La programmazione delle tre reti generaliste della Rai è suddivisa in due parti: per metà è composta dall’informazione, e per l’altra dall’intrattenimento (il grafico fa riferimento all’intera giornata). Si sostanzia in tal modo, almeno per quanto riguarda i generi trasmessi, la missione di un servizio pubblico: informare e divertire.
Una rete televisiva dovrebbe essere il luogo della fantasia, della creatività. Se si escludono i telegiornali, dove le possibilità di innovare sono piuttosto limitate, in tutti gli altri programmi, in particolare d’intrattenimento, si potrebbero operare continui cambiamenti.
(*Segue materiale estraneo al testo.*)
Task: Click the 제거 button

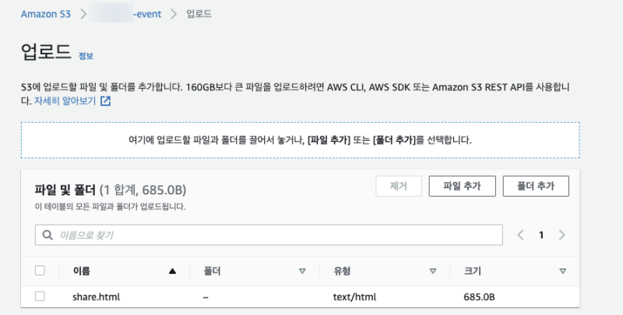Action: coord(398,186)
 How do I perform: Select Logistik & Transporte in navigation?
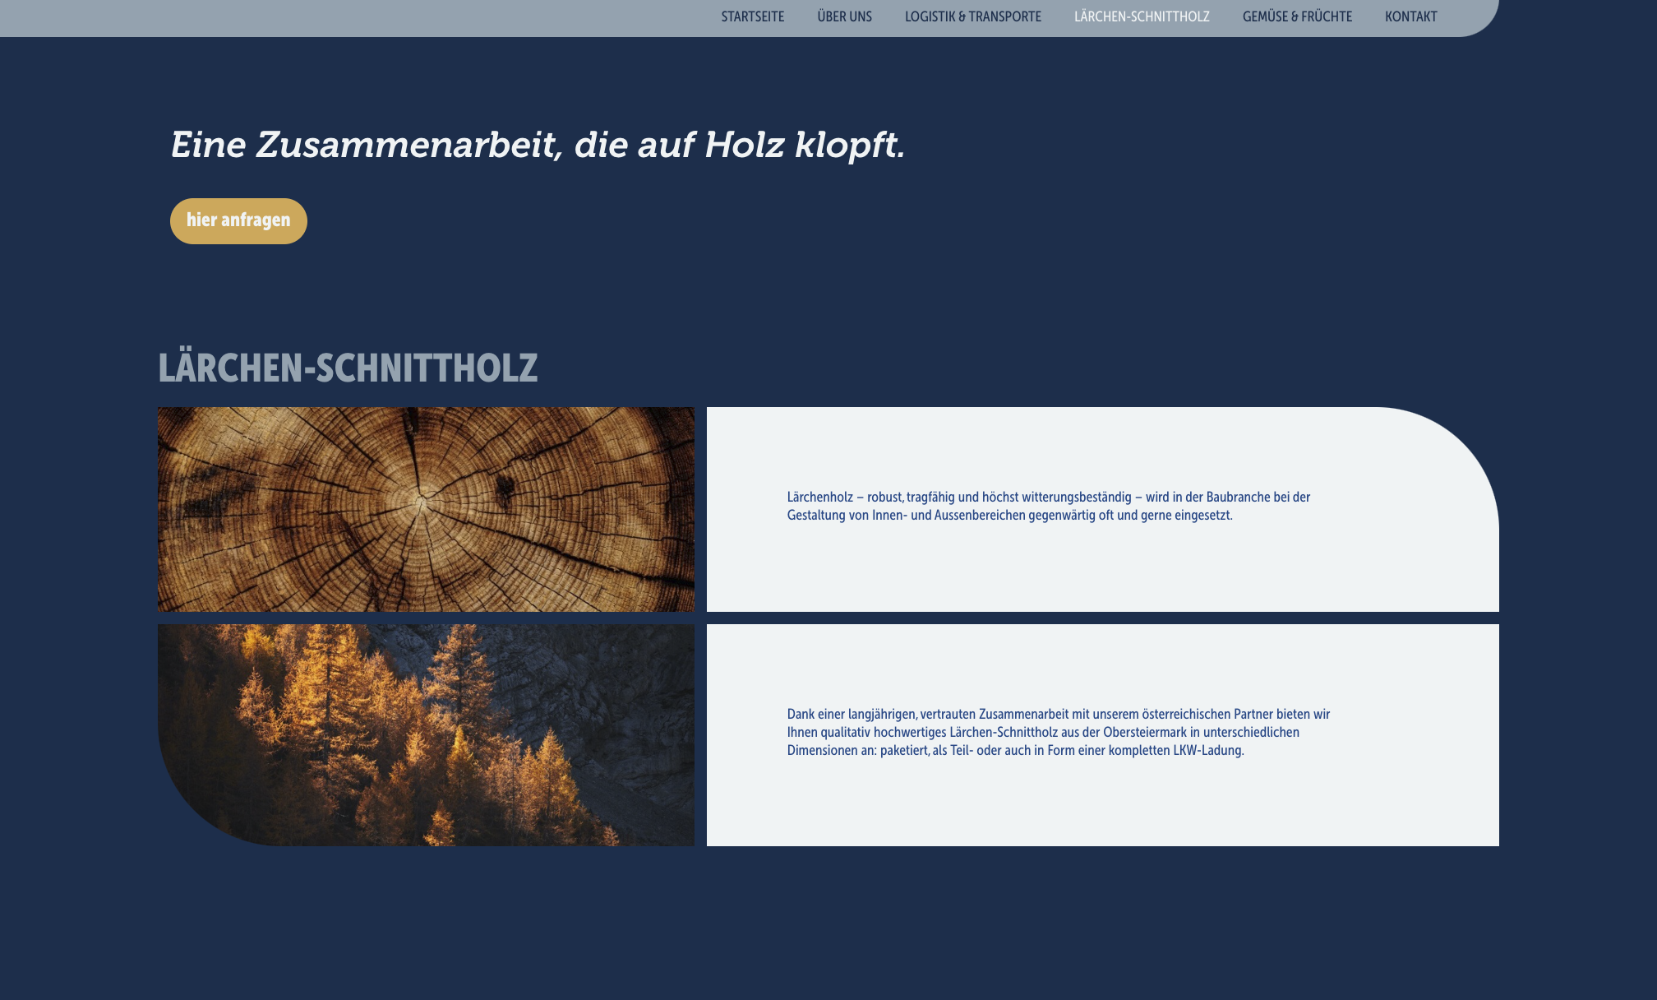coord(972,16)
Invece, la televisione è il luogo della conservazione. Uno dei mali della Tv è proprio la ripetitività infinita dei soliti programmi, dei soliti autori e conduttori.
Il programma Sereno Variabile, tanto per fare qualche esempio, va in onda sostanzialmente immutato da 37 anni, mentre Mattina in famiglia (successivamente Mezzogiorno in famiglia) è in onda dal 1989. E l’elenco sarebbe davvero lungo (va rilevato che longevità non sempre comporta scarsa qualità).
Come mai la televisione è così vecchia? Vi sono programmi e conduttori che invecchiano insieme ai propri iniziali ascoltatori. Lo stesso palinsesto è uguale negli anni; quello di Raiuno (e di riflesso per Canale5) è lo stesso dagli ultimi vent’anni.
Spesso si preferisce far languire un programma piuttosto che chiuderlo per evitare il rischio di un risultato ancor peggiore con uno nuovo, anche per risparmiare sui costi fissi del programma.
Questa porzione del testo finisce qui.